[Input records]
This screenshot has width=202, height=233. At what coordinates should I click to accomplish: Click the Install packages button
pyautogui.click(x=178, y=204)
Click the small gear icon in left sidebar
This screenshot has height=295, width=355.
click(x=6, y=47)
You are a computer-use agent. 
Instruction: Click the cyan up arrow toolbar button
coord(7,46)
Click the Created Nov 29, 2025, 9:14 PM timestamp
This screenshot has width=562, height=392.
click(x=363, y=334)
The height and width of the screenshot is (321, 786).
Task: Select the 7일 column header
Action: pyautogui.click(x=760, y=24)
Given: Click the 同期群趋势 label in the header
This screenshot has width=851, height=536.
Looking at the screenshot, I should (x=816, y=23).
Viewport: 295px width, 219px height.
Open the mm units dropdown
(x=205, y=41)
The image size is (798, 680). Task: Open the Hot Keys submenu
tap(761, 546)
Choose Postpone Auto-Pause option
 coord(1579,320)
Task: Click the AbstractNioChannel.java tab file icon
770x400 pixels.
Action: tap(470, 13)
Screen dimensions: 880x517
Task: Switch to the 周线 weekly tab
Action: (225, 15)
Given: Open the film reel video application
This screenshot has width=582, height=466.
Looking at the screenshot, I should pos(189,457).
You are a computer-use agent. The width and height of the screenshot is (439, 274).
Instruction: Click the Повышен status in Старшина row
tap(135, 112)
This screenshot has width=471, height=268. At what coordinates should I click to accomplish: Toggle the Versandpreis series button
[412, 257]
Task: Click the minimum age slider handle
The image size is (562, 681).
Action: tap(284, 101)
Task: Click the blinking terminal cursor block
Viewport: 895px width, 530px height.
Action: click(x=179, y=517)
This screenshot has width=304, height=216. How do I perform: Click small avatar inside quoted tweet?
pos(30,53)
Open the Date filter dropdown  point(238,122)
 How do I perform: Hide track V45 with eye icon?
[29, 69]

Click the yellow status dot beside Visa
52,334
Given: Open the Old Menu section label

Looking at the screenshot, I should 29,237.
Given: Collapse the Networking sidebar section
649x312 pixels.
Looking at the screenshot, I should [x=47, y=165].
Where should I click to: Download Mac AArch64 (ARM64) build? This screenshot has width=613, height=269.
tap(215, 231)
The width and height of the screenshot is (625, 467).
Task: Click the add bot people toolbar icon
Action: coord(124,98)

[Task description] Look through the entries above; find each line with the word "computer" and copy it.

[Solution to this problem]
You are a computer-use agent. 
You are a computer-use agent. The width and height of the screenshot is (439, 274).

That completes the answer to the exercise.